• [Task objective]
Among the entries below, how many lines include the word "agent"? Reply with only the number.

• [Information provided]
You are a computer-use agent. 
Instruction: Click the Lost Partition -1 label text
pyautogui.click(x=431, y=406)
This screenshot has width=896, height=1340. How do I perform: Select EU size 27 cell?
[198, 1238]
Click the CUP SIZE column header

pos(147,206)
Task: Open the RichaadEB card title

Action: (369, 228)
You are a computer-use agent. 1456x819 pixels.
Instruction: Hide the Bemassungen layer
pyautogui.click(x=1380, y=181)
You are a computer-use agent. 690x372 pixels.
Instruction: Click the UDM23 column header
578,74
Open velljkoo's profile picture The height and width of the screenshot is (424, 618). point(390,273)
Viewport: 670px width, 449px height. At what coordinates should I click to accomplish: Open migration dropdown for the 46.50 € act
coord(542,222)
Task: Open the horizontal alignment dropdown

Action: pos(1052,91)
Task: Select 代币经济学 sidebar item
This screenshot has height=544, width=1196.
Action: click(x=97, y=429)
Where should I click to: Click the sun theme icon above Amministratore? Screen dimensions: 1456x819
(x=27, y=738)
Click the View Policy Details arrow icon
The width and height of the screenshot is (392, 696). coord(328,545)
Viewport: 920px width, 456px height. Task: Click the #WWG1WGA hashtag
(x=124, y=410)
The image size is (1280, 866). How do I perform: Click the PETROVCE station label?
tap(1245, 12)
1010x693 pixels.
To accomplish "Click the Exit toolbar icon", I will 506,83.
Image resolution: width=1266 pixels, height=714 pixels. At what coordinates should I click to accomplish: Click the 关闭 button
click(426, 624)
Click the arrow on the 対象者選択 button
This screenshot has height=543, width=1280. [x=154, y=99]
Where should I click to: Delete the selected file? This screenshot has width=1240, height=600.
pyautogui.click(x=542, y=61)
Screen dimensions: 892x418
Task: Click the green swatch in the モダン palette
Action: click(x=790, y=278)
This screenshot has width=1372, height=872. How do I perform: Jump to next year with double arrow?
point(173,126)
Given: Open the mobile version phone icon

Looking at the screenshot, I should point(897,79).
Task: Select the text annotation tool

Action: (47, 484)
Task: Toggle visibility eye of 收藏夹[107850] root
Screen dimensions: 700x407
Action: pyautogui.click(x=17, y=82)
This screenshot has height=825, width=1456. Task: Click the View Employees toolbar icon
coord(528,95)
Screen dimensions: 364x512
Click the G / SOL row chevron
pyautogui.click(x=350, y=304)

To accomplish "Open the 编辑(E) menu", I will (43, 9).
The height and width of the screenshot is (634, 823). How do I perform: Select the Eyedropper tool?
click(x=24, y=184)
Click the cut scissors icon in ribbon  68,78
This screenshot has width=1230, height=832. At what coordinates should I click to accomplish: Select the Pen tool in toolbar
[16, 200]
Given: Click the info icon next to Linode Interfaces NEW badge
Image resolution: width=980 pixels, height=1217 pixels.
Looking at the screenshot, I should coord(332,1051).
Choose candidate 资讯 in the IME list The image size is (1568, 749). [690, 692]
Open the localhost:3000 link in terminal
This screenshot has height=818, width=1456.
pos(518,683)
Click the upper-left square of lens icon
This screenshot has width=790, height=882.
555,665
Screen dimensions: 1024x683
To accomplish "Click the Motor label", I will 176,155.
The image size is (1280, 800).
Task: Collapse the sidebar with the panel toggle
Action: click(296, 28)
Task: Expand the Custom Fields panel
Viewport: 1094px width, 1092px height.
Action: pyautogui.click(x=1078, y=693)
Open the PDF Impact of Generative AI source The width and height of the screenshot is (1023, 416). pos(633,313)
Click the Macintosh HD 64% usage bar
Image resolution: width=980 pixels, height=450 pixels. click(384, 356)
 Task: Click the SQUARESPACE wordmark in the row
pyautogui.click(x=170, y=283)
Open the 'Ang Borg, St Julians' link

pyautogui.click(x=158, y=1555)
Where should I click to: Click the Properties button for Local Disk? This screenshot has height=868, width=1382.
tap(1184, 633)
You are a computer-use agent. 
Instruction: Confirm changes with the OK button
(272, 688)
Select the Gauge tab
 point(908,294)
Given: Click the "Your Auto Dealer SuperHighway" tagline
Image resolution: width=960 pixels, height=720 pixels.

• [Finished exercise]
4